I will talk about overweight/obesity and introduce our YesiWell health social network.
the motivation of our SMASH project.
Then, I will introduce two interesting research topics.
Human behavior prediction with our novel Social Restricted Boltzmann Machine (SRBM).
Then, I will our privacy preserving layer to protect the privacy of human subjects during the data mining process.
Conclusions and our future works.
Our project, Semantic Mining of Activity, Social, and Health Data has been funded by NIH NIGMS since 2013 as an R01 grant.
We collect multi-dimensional data from biomarkers, social activities, and physical activities.
We then design a Health Ontology to represent the data.
We apply different techniques such as data mining, intervention approaches, and privacy preserving models to extract knowledge from our data and health ontology.
Human behavior prediction is a general problem in social network analysis.
Given the social network at a specific timestamp, each node is a user, there is an edge between 2 nodes if they are socially connected.
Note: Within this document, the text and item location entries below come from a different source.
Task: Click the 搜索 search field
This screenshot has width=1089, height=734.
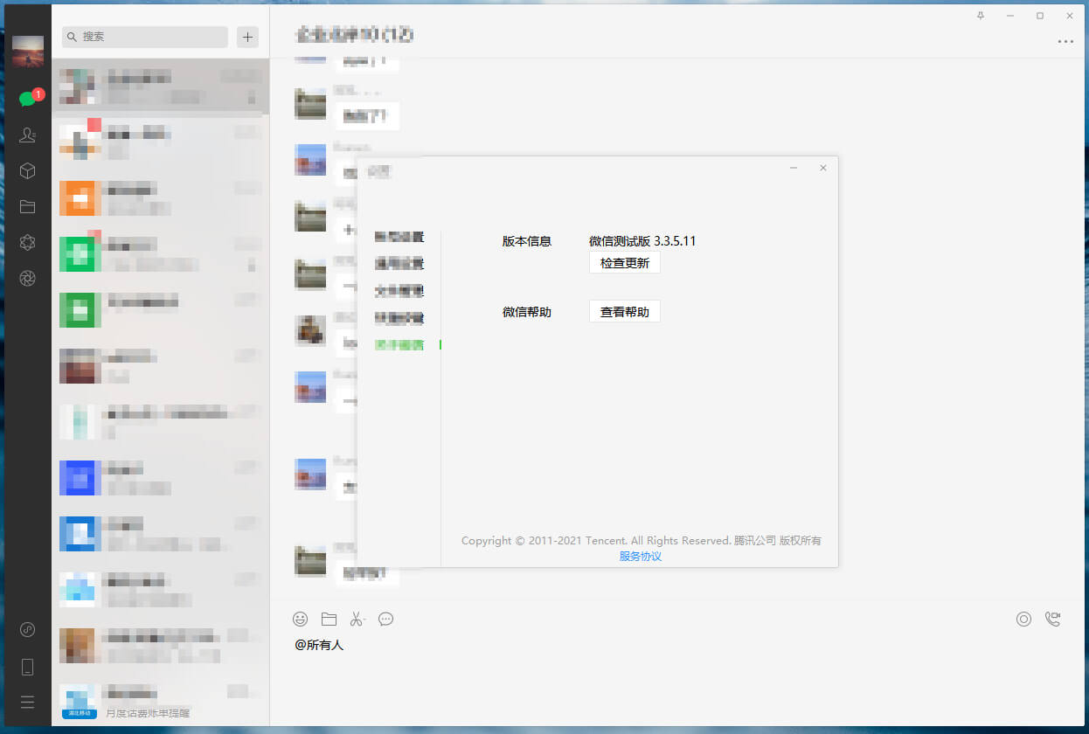Action: click(142, 38)
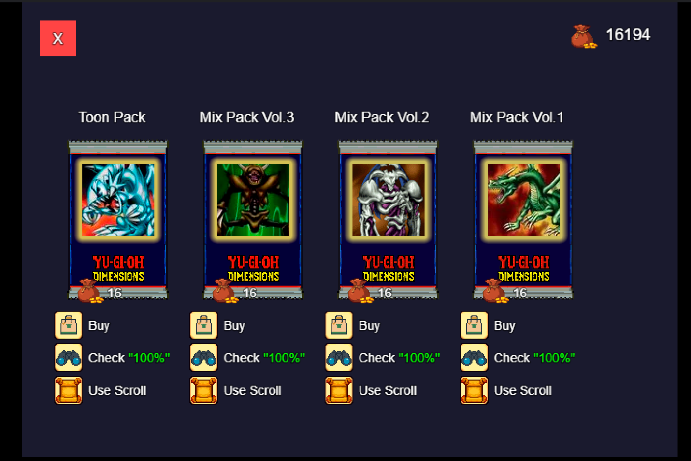Image resolution: width=691 pixels, height=461 pixels.
Task: Click the scroll icon for Mix Pack Vol.1
Action: pyautogui.click(x=474, y=390)
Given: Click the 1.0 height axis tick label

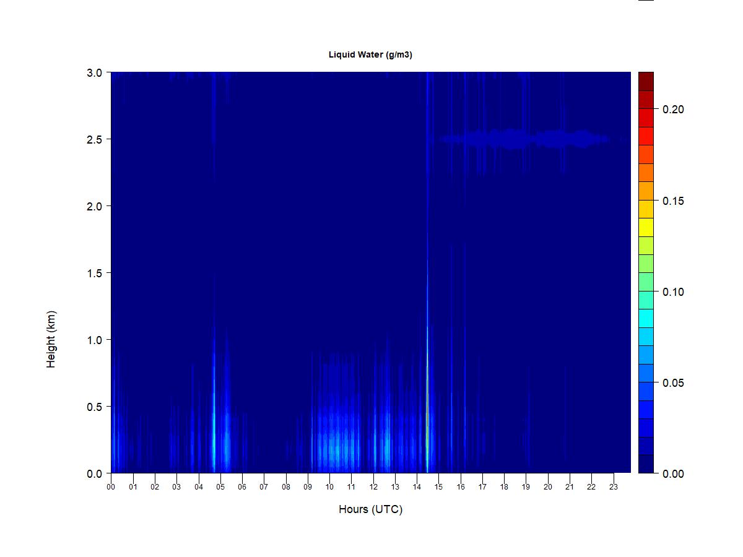Looking at the screenshot, I should 94,340.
For instance, friend connections.
Different colors are used to denote different behaviors of users.
In YesiWell social network, the blue nodes indicate that the users increase their exercise compared with the previous timestamp, the orange nodes indicate that the users decrease their exercise compared with the previous timestamp.
Given the social network in M timestamps, we would like to predict the status of all the users in the next timestamp.
We have 254 users.
We consider 30 individual features in total including physical activities, social communications, and biomarkers.
In this study, we try to predict whether a YesiWell user will increase or decrease exercises in the next week compared with the current week.
To model human behaviors, we concatenate individual features, individual features in the past, and social correlations as input of a deep private auto-encoder.
The output is a binomial variable: “active” or “inactive” in doing exercise.
We compare our model with various competitive models, including non-enforcing differential privacy model and enforcing differential privacy model.
CRBM, SctRBM, deep auto-encoder, Truncated Deep Auto-Encoder, Functional Mechanism (FM), DPME, Filter-Priority (FP).
This Figure shows the prediction accuracy of each algorithm as a function of the dataset cardinality.
There is a gap between the prediction accuracy of dPAH and that of dA and Truncated one TdA.
But the gap gets smaller rapidly with the increase of dataset cardinality.
With very small sampling rate, the performance of the dPAH model is slightly lower than the SctRBM, which is a non-privacy-enforcing deep learning model.
However, the dPAH significantly is better than the SctRBM when the sampling rate goes just a bit higher, i.e., > 0.3.
This is a significant result, since 0.3 is a small sampling rate.
The other Figure illustrates the privacy budget epsilon and the prediction accuracy.
Our model is relatively robust against the change of epsilon.
The dPAH model is competitive even with privacy non-enforcing models.
The three most significant lessions learned are: “Online Social Network has a significant impact on physical activity,” “Social communication can propagate physical activities,” and “Good relationships make us healthier.”
We have proposed a novel Social Restricted Bolzmann Machine for human behavior prediction.
The SRBM outperforms the state-of-the-art models, and we are able to predict human behaviors, e.g., physical exercise level, up to 88.7 percent.
We have developed the first differential privacy preserving algorithm in deep learning.
In particular, deep auto-encoders. We also proved that the algorithm can work with other models such as , RBM and deep belief networks.